Roubini On Undervalued Countries (Premium)
Each week, ETF.com interviews leading macroeconomic thinkers and strategists on the regions, industries, currencies and commodities with the best outlook over a near-term (six-month) time horizon, along with ETF.com’s analysis of the best ETFs to implement these strategies. Subscribers to the ETF.com Alpha Think Tank newsletter get these insights delivered weekly to their inbox.
This week we talk to Nouriel Roubini, NYU professor and chairman of Roubini Global Economics, one of the most respected macro economists alive today, a regular at the World Economic Forum in Davos and No. 4 on Foreign Policy’s list of the “Top 100 Global Thinkers.”
ETF.com: What's your favorite market right now? Where are you telling investors to focus their capital?
Roubini: I don’t think you can really say there’s one country, but there are lots of options. Let’s start with emerging markets.
There are plenty of emerging market economies that have good market fundamentals and international policies. In Asia, we particularly like South Korea, but even countries like Malaysia, the Philippines, Hong Kong or Singapore are solid. In Europe, countries like Greece that are covered by the recovery in the eurozone could be attractive, or countries like Poland and the Czech Republic can be good economic opportunities as well.

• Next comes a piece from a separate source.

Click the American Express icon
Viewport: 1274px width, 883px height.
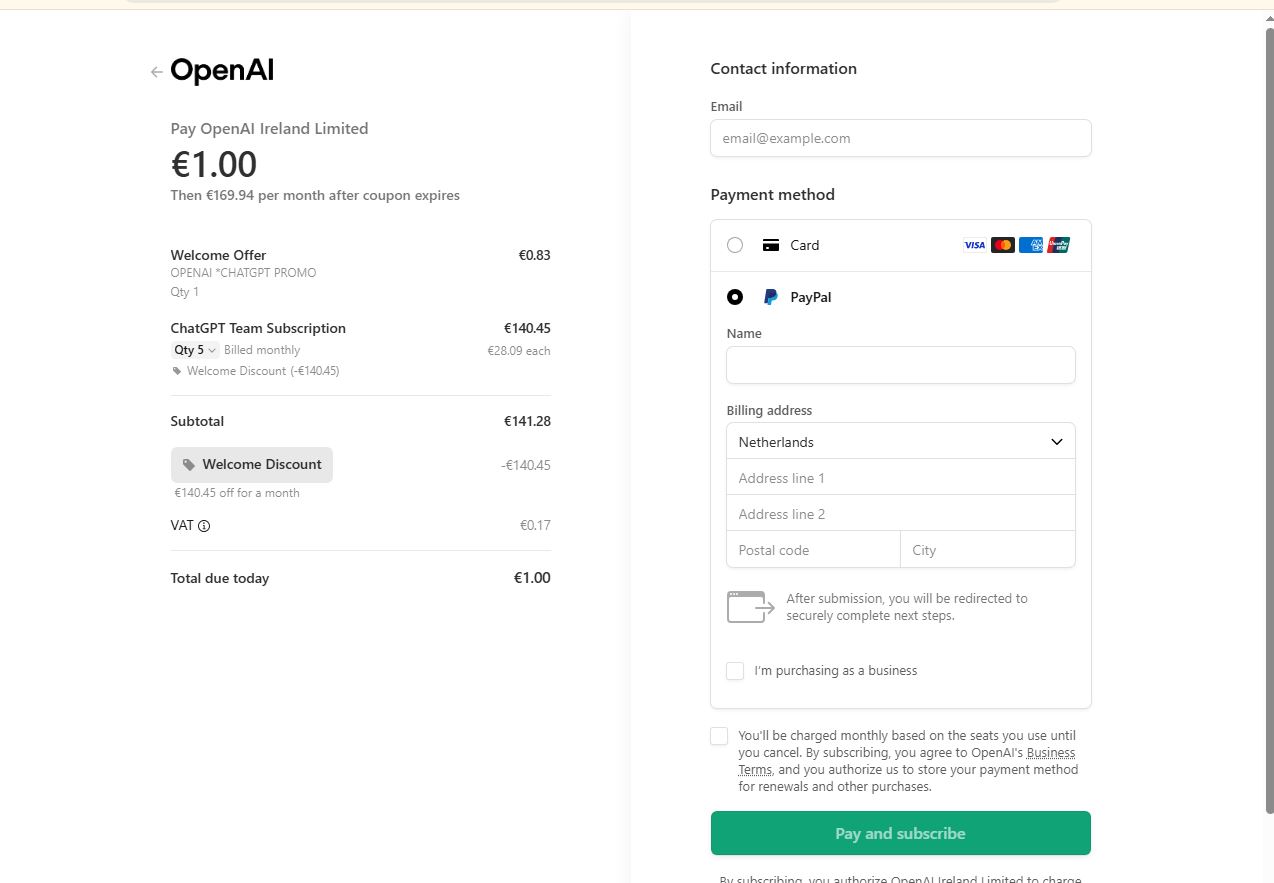[1031, 245]

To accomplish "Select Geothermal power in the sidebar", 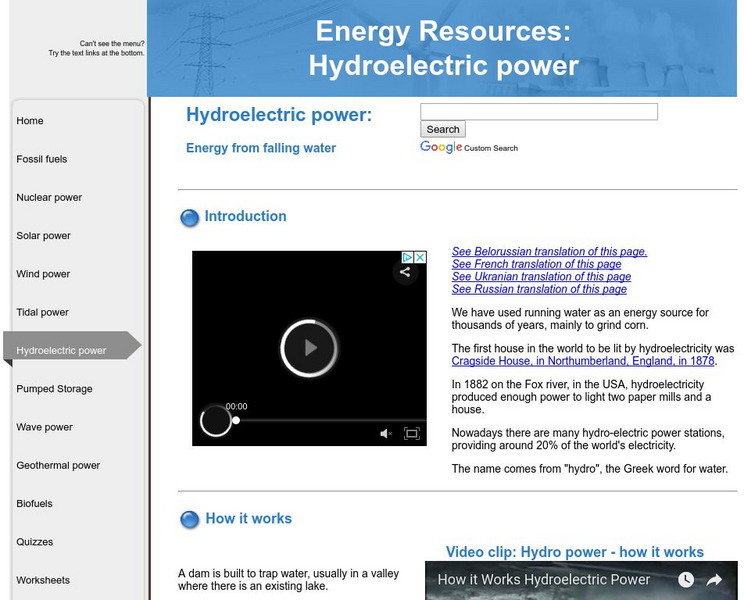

In Latin America—rather than Brazil, which was over-hyped and now is correcting—there are good economic reforms generally in Mexico. Even in Peru and Chile, where the markets are weakening, economic fundamentals are strengthening. In sub-Saharan Africa, rather than South Africa, there is strong economic growth in places like Nigeria, Kenya, Mozambique and Angola.
So there are many different emerging markets that actually have better fundamentals than some of the fragile states we read about a lot. The question is, of course, Are these markets underpriced?
I would say some of the pricing may be off in places like Korea. Even among the more fragile economies, a number of them are enacting good economic adjustments—including Indonesia and India—that are not priced in.